WireLurker breaks new ground for iOS users
On Friday, Palo Alto networks released a study about a new form of malware called WireLurker. WireLurker is capable of infecting Mac OS X and jail-broken iOS devices (such as iPads, iPhones). Where WireLurker breaks new ground is its ability to infect non-jail-broken devices.
WireLurker has been spread by means of infected applications that reside on an app store in China called Maiyadi. Maiyadi is known for hosting pirated versions of popular software; in this case, the attackers uploaded infected applications. The report states that 467 applications were uploaded between 20 April 2014 and June 11 2014. The infected applications were then downloaded by users of the app store. Some of the infected apps included Angry Birds, GRID and Bejewelled.

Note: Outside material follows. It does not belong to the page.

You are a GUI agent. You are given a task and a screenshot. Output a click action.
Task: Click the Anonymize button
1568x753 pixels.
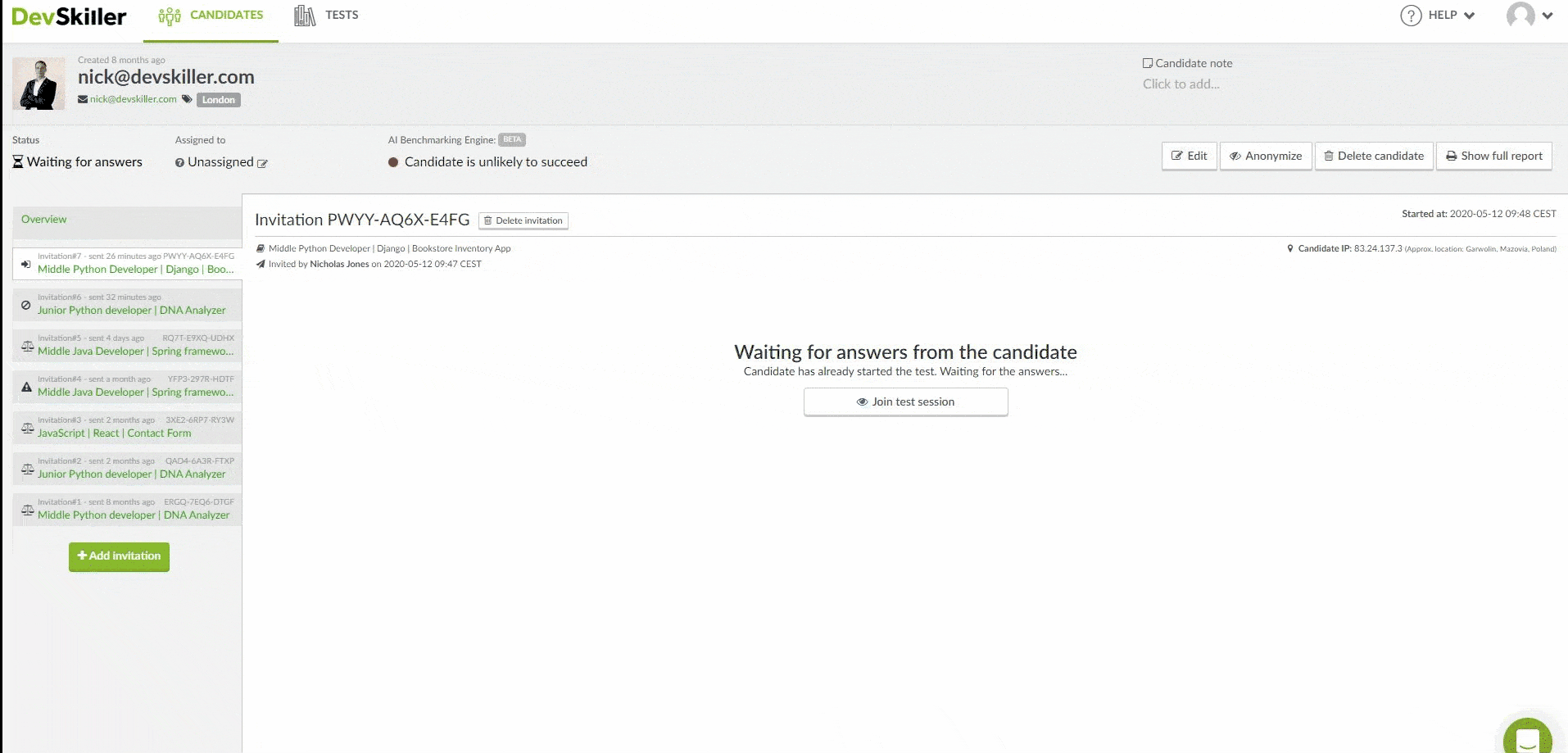pos(1266,156)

When an infected application is downloaded, WireLurker installs various applications on the victim PC; some of these applications are installed as daemons and are run at start-up. This allows WireLurker to communicate with a command and control server. It also means that WireLurker can monitor for connection of iOS devices. Infection of an iOS device occurs when the device is plugged into a Mac laptop via a USB cable. WireLurker can download malware onto an iOS device even if the device is not jail-broken.
WireLurker regularly checks for updates to malware via the command and control server. To date, three version of WireLurker have been observed. Palo Alto networks have published software that searches for installs of WireLurker on OS X devices. The software is available for download at https://github.com/PaloAltoNetworks-BD/WireLurkerDetector.
Attacks have so far been centred on China. The new capabilities of the malware, however, mean that it is likely to become widely utilised by attackers. Further attacks are likely, and will not be necessarily centred on Chinese application stores.
Several recommendations are made in the report. A key one is to ensure your iOS is kept up to date. Another recommendation is to not pair an iOS device to an unfamiliar laptop, and don’t connect it via cable to an un-trusted laptop/PC. Probably most important is to not jailbreak an iOS device, along with only installing applications from trusted sources; in other words, don’t use third parties.